The contract clearly defines the respective duties of both parties. The customer is responsible for comprehending the organization’s requirements and choosing subcontracted contractors that align with the company plan. The client may appoint an outsourcing director who will serve as a liaison between corporate stakeholders and outsourced staff. The customer must have crystal-clear objectives, actionable and deliverables. They oversee the process, establish milestones, and provide feedback. As stated before, the contract should neither provide insufficient power to one side at the cost of the other nor offer room for the partnership’s character to be redefined. The vendor must adhere to the planned deadlines and maintain the quality level specified by the customer. According to the agreement, the vendor is entitled to appropriate compensation.

Conclusion

Contracting has become one of the critical trends in the corporate world. Depending on the organization, up to two-thirds of corporations trust contractors with their services. The advantages of outsourcing include lower expenses, the flexibility to concentrate on core operations and get access to compelling technologies, and highly skilled personnel that would instead be out of reach. However, organizations should be mindful of hazards like unreliability, contract violations, hidden or unexpected fees, and misunderstanding. There are additional ethical difficulties that may develop in the course of creating a client-vendor relationship. Contracting is not impervious to unethical labor practices, conflict of interests, and misuse of authority. Communication is crucial to settling problems and producing consistently positive results. Regardless of the chosen mode of communication that must be adapted to an organization profile, it promotes trust, decreases information risks, and eliminates misunderstanding.

References

‌Alibabic, L. (2021). The Importance of Communication in the Contractor–subcontractor Relationship – EDM Chicago. EDM Chicago. Web.
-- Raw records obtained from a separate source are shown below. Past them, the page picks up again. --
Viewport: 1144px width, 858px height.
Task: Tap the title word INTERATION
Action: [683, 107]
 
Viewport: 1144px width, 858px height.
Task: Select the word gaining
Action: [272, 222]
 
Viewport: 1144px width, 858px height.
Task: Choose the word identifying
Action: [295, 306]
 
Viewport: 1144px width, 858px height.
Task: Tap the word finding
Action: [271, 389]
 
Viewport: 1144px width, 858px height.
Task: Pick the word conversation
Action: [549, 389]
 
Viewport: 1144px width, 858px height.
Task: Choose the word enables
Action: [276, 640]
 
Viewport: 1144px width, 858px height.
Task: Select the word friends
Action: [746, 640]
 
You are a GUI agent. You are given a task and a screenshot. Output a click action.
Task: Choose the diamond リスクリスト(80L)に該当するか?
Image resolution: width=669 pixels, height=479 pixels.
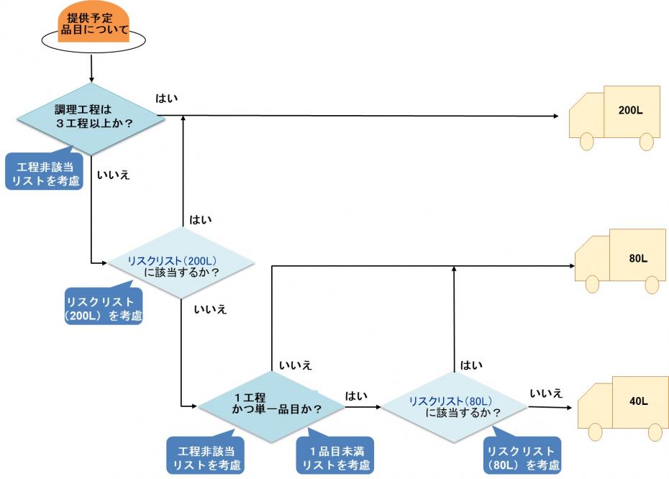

Bucki, J. (2020). Top Outsourcing Advantages. LiveAbout. Web.

Decker, A. (2022). The Ultimate Guide to Pricing Strategies. Hubspot.com; HubSpot. Web.

Kraljević, D., & Lacković, K., Šojo, R. (2020). The Information–Communication Process in a Business with Outsourcing for the Maintenance of a Complex Technical System. Tehnički glasnik, 14(2), 194-200. Web.

Lambert, K. (2022). Fear of Service Outsourcing: How to Overcome It – Small Business Psychology Consultant. Small Business Psychology Consultant. Web.

Mordor Intelligence. (2022). IT Outsourcing Market – Growth, Trends, COVID-19 Impact, and Forecasts (2022 – 2027). Mordor Intelligence. Web.

Ritchie, M. (2015). Outsourcing’s booming business. ISO. Web.

Wells, K. (2018). Bottom Line: Effective Team Communication Strategies in Business. Field Service Digital. Web.